Window-Based Processing
Semantic chunking uses a sliding window approach to maintain context across chunk boundaries.
Impact of Window Size
Window Size | Context Preservation | Processing Speed | Use Case |
---|
1 (default) | Minimal | Fastest | Basic chunking needs |
2-3 | Moderate | Medium | Balanced approach |
4+ | Maximum | Slower | High-precision needs |
Response Structure
The chunking response provides detailed information about each generated chunk:
class ChunkResponse(BaseModel):
status: TaskStatus = Field(..., description="The status of the chunking process")
usage: Usage = Field(..., description="Usage")
message: Optional[str] = Field(None, description="Message")
processing_options: ChunkingOptions = Field(
..., description="The processing options for the chunker"
)
document: ResponseDocument = Field(..., description="Processed document")
Each chunk contains:
class ResponseChunk(BaseModel):
id: str = Field(..., description="ID of the chunk")
content: str = Field(..., description="Content of the chunk")
chunk_index: int = Field(..., description="Index of the chunk in the document")

→ INFORMATION:

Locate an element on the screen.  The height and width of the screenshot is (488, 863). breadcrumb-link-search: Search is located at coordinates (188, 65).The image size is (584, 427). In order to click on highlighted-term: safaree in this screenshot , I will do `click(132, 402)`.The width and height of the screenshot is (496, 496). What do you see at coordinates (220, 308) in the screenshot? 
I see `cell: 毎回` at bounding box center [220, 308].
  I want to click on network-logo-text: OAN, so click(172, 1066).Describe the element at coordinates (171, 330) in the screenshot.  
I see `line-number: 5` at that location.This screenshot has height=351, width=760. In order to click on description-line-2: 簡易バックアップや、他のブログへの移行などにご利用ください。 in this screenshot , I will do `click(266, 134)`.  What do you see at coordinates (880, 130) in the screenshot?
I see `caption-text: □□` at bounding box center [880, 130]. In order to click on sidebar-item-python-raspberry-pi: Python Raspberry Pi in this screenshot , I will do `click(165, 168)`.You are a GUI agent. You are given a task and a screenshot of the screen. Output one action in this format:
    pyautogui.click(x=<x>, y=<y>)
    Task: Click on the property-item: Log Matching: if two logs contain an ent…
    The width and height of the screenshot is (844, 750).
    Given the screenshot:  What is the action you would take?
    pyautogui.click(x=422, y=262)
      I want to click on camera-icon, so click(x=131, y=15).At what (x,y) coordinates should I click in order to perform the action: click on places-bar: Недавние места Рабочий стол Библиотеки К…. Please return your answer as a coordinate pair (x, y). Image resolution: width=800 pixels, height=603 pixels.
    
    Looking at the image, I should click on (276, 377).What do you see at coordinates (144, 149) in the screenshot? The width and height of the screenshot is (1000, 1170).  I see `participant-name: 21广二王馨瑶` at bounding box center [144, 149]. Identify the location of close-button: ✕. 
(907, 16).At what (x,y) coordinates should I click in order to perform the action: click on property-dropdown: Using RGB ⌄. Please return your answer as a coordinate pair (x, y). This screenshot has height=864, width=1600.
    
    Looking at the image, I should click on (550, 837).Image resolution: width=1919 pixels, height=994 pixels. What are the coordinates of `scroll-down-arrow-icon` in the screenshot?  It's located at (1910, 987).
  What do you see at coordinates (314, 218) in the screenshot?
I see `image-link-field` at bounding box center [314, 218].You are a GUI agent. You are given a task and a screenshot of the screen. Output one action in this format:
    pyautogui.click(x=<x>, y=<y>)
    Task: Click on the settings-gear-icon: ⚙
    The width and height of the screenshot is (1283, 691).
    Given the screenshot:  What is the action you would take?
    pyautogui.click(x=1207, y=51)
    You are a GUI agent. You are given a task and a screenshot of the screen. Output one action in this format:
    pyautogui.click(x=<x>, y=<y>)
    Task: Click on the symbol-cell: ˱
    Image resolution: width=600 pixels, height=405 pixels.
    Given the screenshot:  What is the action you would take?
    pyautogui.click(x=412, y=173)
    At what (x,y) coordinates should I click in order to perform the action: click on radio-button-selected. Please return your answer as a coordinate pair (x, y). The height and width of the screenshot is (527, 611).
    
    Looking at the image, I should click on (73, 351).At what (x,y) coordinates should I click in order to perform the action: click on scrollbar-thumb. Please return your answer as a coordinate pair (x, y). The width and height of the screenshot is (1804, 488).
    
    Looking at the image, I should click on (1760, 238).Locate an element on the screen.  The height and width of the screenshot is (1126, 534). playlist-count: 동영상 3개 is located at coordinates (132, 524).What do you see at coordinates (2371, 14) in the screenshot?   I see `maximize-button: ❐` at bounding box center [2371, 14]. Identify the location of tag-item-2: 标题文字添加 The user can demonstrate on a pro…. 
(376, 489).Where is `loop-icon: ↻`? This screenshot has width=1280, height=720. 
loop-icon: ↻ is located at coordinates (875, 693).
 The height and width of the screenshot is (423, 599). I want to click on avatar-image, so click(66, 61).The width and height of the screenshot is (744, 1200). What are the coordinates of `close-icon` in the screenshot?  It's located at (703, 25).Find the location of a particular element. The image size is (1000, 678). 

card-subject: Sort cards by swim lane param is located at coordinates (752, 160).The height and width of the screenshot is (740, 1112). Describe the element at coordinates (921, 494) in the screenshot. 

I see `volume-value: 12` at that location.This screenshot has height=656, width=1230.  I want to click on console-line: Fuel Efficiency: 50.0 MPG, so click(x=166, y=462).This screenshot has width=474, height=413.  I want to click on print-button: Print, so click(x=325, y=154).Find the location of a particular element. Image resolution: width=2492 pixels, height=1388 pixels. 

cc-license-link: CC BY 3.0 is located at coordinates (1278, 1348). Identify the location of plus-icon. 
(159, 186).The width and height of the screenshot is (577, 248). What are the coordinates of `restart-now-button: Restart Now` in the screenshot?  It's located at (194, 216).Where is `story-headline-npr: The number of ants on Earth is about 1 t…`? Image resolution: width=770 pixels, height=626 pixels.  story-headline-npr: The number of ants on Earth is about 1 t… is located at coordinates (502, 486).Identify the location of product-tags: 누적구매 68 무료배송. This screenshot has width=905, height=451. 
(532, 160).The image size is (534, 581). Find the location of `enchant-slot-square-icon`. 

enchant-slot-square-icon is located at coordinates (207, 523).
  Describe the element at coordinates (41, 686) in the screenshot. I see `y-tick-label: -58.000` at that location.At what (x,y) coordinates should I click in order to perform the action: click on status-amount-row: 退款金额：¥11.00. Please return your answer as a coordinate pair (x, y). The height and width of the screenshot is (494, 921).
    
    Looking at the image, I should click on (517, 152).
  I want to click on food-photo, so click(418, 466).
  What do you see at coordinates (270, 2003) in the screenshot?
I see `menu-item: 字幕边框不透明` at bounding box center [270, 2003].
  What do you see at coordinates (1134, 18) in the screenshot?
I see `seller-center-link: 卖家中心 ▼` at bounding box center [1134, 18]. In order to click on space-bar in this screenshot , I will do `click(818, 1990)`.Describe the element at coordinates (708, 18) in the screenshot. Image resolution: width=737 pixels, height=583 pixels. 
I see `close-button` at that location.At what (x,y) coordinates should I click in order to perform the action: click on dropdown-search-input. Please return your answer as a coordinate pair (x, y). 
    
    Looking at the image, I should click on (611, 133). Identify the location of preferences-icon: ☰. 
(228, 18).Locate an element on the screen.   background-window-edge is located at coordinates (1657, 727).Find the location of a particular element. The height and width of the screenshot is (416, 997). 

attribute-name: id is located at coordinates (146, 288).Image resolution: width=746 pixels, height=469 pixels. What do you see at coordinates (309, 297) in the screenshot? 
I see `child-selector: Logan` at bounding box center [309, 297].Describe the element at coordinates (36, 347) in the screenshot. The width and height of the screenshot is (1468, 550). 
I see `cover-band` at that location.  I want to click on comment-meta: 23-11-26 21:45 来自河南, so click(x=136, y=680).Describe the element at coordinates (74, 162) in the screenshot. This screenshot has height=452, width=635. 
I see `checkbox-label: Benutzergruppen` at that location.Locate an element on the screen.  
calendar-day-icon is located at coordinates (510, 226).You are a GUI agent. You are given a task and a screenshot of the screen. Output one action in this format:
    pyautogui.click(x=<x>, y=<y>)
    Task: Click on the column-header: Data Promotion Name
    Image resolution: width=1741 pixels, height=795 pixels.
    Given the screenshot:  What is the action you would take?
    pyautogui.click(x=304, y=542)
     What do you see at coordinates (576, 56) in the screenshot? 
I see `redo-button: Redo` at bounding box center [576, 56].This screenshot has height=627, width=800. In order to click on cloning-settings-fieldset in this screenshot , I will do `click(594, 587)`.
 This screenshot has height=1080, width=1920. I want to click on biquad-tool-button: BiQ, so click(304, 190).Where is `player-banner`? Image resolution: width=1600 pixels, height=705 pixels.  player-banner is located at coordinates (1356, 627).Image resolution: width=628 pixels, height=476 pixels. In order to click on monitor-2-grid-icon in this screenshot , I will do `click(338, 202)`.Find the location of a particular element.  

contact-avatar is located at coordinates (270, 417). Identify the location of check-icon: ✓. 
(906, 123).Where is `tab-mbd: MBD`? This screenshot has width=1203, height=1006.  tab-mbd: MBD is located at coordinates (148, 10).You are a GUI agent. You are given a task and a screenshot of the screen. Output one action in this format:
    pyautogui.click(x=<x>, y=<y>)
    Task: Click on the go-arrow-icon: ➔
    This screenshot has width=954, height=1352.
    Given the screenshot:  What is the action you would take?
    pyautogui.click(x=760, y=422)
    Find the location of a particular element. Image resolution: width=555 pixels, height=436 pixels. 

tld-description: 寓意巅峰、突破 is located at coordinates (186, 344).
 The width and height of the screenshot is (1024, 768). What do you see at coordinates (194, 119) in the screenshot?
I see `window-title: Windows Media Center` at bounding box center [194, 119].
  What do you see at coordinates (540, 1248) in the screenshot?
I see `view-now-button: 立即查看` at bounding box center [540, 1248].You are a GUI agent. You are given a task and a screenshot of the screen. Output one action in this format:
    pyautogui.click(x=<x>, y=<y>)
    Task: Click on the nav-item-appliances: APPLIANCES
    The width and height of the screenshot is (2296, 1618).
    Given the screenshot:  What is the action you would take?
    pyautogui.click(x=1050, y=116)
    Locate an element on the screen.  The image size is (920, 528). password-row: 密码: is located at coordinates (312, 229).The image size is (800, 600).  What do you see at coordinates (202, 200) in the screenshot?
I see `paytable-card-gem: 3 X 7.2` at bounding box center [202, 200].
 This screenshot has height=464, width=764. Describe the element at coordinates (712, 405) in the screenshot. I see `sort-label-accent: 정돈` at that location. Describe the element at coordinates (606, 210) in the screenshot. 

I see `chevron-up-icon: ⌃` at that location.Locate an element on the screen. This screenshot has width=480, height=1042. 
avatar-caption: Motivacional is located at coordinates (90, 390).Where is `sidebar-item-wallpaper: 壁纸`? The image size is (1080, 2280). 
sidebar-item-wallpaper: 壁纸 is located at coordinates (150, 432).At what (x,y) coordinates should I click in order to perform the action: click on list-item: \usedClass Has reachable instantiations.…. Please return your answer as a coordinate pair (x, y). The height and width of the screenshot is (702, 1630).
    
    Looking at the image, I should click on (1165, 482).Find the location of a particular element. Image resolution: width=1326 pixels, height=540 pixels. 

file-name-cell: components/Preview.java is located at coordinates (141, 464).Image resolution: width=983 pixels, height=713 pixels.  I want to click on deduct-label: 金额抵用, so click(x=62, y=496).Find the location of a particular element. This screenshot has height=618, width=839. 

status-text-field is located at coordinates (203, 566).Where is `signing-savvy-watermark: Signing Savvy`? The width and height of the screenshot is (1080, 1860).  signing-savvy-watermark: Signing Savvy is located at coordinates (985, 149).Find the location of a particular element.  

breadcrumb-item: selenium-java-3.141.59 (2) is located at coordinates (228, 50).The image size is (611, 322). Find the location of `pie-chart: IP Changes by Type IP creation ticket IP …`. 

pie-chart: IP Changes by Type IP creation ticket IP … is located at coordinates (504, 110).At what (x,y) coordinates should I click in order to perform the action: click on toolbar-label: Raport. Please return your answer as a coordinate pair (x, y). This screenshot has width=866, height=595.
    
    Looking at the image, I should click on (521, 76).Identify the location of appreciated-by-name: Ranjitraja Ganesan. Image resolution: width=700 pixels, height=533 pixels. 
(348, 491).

→ QUESTIONS ON THE MATERIAL:
1: Translate this sentence from the chunking extract into Spanish: "Semantic chunking uses a sliding window approach to maintain context across chunk boundaries."
2: According to the chunking extract, which use case corresponds to a window size of 2-3?
The material above is separate from the chunking extract and unrelated to it.

→ ANSWERS TO THIS EXERCISE:
1: La fragmentación semántica utiliza un enfoque de ventana deslizante para mantener el contexto entre los límites de los fragmentos.

2: A balanced approach.